We want to find $$\lim_{n\to\infty}\frac{n}{n^2+1}.$$ The limit is obviously $0$, and it seems to me that saying any more is a waste of time.
However, if we want to practice $\epsilon$-$N$ language, which can be useful elsewhere, we want to show that for ant $\epsilon\gt 0$ there is an $N$ such that if $n\get N$ then $$\left|\frac{n}{n^2+1}-0\right|\lt \epsilon.$$ Note that $0\lt \frac{n}{n^2+1}\lt \frac{1}{n}$. It follows that if $n$ is any integer greater than $\frac{1}{\epsilon}$, then $\frac{n}{n^2+1}\lt \epsilon$.
So we can take $N=\left\lceil \frac{1}{\epsilon}\right\rceil$, where $\lceil x\rceil$ is the ceiling function.
The second problem is essentially the same. The limit is clearly $0$, since $\sin(n)$ stays between $-1$ and $1$, and the $n$ at the bottom crushes it. Formally, we want to show that for every $\epsilon\gt 0$ there is an $N$ such that if $n\gt N$ then $$\left|\frac{\sin(n)}{n}-0\right|\lt \epsilon.$$ We observe that $\left|\frac{\sin(n)}{n}\right|\le \frac{1}{n}$ and finish like before.

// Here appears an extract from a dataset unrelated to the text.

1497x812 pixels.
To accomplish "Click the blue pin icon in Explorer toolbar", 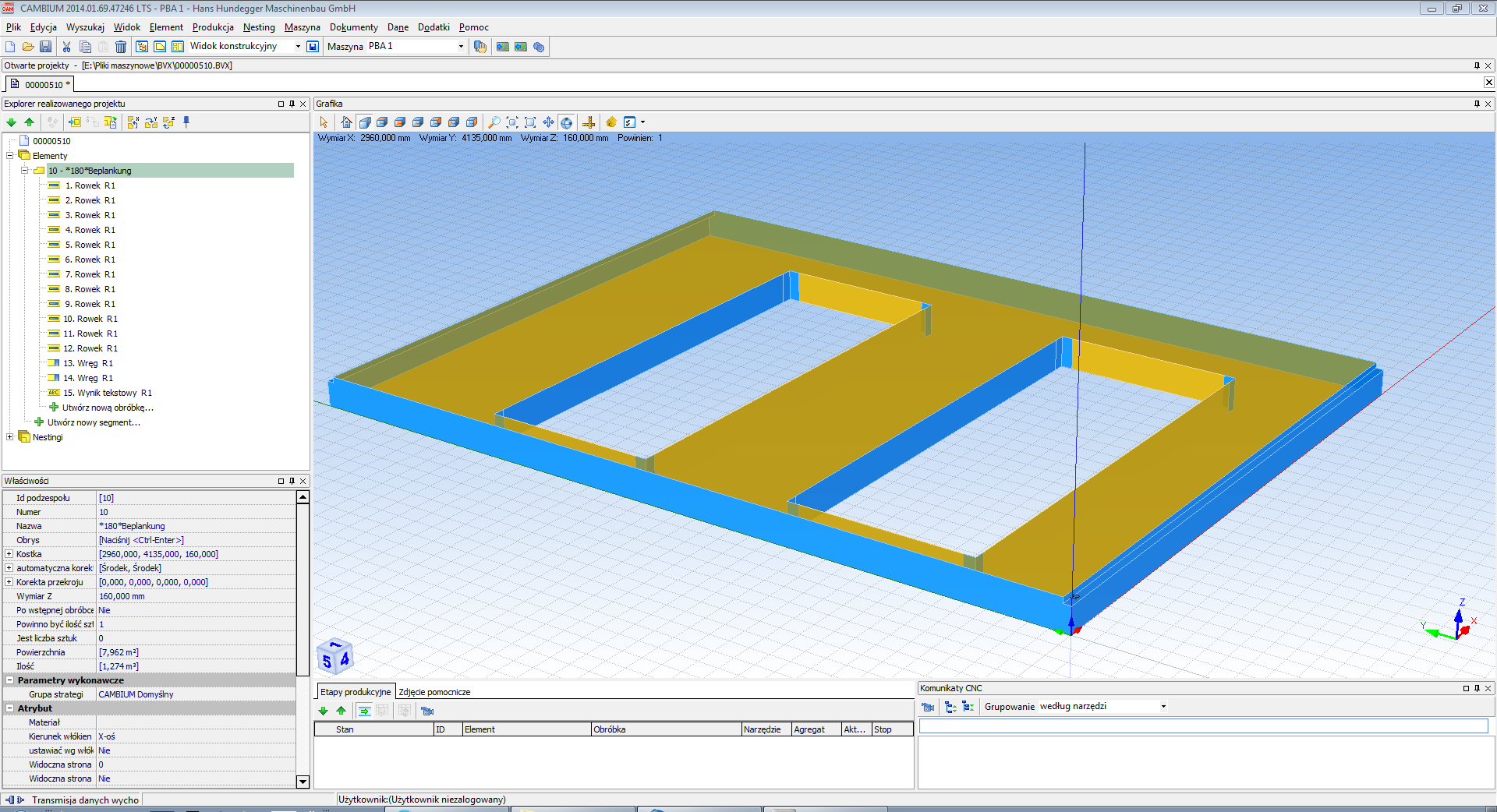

For the first sequence $a_n$, note that
$$a_n=\frac{n}{n^2+1}=\frac{n/n}{(n^2+1)/n}=\frac{1}{n+1/n}.$$
So as $n\to\infty$, since $\frac{1}{n}\to0$, then $n+\frac{1}{n}\to\infty$, and thus
$$\lim_{n\to\infty} a_n=\lim_{n\to\infty} \frac{1}{n+1/n}=0.$$
For the second sequence $b_n$, note that $0\leq|\sin(n)|\leq1$. As $n\to\infty$, $n$ is eventually positive, so:
$$0\leq \left|\frac{1}{n}\sin(n)\right|\leq \frac{1}{n}$$
Using the squeeze theorem, because $\frac{1}{n}\to0$ then $\left|\frac{1}{n}\sin(n)\right|\to0$ also, therefore $\lim_{n\to\infty}\frac{1}{n}\sin(n)=0$.